The whole listing is to be transcribed exactly as it stands.

== Exercise data ==

--- --- ---

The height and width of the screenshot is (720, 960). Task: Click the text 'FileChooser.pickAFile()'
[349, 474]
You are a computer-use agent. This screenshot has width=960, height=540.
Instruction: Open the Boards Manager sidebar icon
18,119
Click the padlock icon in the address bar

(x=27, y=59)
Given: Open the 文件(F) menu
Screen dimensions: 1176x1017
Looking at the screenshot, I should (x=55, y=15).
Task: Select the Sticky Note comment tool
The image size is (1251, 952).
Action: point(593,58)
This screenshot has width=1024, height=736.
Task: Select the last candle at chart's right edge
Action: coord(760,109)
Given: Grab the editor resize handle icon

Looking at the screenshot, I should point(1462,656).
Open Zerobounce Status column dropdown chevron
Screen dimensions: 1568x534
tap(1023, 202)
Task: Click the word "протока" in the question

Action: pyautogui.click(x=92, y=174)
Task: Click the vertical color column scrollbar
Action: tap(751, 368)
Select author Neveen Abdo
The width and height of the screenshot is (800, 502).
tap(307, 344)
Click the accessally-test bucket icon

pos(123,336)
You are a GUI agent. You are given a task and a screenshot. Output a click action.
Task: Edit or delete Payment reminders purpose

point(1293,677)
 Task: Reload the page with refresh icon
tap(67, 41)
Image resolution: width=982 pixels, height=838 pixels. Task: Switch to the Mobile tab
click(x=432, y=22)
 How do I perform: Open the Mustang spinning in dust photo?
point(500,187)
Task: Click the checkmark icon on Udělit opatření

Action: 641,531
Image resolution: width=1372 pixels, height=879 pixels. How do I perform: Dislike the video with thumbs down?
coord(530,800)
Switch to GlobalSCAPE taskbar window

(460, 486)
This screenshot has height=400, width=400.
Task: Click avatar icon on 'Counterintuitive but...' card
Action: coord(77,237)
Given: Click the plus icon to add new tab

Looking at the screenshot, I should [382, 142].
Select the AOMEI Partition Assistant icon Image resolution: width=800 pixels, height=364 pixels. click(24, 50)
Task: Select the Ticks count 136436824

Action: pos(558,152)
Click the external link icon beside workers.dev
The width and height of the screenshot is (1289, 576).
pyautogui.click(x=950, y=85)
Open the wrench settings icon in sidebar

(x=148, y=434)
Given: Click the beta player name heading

--- --- ---

== Result ==
The height and width of the screenshot is (720, 960). Task: Click the text 'FileChooser.pickAFile()'
[349, 474]
You are a computer-use agent. This screenshot has width=960, height=540.
Instruction: Open the Boards Manager sidebar icon
18,119
Click the padlock icon in the address bar

(x=27, y=59)
Given: Open the 文件(F) menu
Screen dimensions: 1176x1017
Looking at the screenshot, I should (x=55, y=15).
Task: Select the Sticky Note comment tool
The image size is (1251, 952).
Action: point(593,58)
This screenshot has width=1024, height=736.
Task: Select the last candle at chart's right edge
Action: coord(760,109)
Given: Grab the editor resize handle icon

Looking at the screenshot, I should point(1462,656).
Open Zerobounce Status column dropdown chevron
Screen dimensions: 1568x534
tap(1023, 202)
Task: Click the word "протока" in the question

Action: pyautogui.click(x=92, y=174)
Task: Click the vertical color column scrollbar
Action: tap(751, 368)
Select author Neveen Abdo
The width and height of the screenshot is (800, 502).
tap(307, 344)
Click the accessally-test bucket icon

pos(123,336)
You are a GUI agent. You are given a task and a screenshot. Output a click action.
Task: Edit or delete Payment reminders purpose

point(1293,677)
 Task: Reload the page with refresh icon
tap(67, 41)
Image resolution: width=982 pixels, height=838 pixels. Task: Switch to the Mobile tab
click(x=432, y=22)
 How do I perform: Open the Mustang spinning in dust photo?
point(500,187)
Task: Click the checkmark icon on Udělit opatření

Action: 641,531
Image resolution: width=1372 pixels, height=879 pixels. How do I perform: Dislike the video with thumbs down?
coord(530,800)
Switch to GlobalSCAPE taskbar window

(460, 486)
This screenshot has height=400, width=400.
Task: Click avatar icon on 'Counterintuitive but...' card
Action: coord(77,237)
Given: Click the plus icon to add new tab

Looking at the screenshot, I should [382, 142].
Select the AOMEI Partition Assistant icon Image resolution: width=800 pixels, height=364 pixels. click(24, 50)
Task: Select the Ticks count 136436824

Action: pos(558,152)
Click the external link icon beside workers.dev
The width and height of the screenshot is (1289, 576).
pyautogui.click(x=950, y=85)
Open the wrench settings icon in sidebar

(x=148, y=434)
Given: Click the beta player name heading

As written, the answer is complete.